● **Extracted entries**:
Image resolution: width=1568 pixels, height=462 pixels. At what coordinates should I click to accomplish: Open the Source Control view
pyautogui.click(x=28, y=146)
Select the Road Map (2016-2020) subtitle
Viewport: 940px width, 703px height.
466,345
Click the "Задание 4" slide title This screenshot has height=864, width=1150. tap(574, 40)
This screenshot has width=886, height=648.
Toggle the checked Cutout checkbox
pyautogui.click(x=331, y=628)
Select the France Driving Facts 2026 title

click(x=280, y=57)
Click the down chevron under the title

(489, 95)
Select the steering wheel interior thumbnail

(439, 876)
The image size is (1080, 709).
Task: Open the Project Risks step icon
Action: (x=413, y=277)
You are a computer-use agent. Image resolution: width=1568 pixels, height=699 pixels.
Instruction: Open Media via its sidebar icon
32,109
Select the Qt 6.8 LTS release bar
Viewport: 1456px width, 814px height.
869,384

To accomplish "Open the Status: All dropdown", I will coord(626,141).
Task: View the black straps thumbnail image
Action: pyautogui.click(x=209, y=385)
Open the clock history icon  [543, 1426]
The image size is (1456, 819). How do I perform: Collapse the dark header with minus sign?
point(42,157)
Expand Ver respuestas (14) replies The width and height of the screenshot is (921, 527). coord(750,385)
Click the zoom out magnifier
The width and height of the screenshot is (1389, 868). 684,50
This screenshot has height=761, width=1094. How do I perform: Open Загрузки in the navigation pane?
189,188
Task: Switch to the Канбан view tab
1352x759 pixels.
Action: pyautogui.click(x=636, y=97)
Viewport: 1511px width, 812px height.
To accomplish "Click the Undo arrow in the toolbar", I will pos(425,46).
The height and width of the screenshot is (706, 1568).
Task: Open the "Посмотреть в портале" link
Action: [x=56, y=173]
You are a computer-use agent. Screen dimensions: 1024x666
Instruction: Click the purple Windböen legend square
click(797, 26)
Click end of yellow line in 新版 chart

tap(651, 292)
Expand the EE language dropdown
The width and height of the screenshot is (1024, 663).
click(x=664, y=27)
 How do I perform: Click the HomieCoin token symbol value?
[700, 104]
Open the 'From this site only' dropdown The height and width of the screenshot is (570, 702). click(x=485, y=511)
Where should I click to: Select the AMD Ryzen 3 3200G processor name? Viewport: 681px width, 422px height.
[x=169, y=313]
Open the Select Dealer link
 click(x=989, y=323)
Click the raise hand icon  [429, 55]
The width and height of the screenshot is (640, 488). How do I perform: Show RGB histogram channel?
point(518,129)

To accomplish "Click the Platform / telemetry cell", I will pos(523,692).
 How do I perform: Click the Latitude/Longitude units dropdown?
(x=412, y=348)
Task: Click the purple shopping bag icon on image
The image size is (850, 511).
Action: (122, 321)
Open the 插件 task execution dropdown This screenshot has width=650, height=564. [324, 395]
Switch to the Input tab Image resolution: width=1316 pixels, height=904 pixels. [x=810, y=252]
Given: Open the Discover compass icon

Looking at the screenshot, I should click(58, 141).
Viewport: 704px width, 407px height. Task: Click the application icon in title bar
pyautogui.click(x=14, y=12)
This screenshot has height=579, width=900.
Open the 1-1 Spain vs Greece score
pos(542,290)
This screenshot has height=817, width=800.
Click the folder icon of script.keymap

● **Action item**: Pull out each line of the entries that contains "agent".

● **Solved exercise**:
You are a computer-use agent. Image resolution: width=1568 pixels, height=699 pixels.
You are a computer-use agent. Screen dimensions: 1024x666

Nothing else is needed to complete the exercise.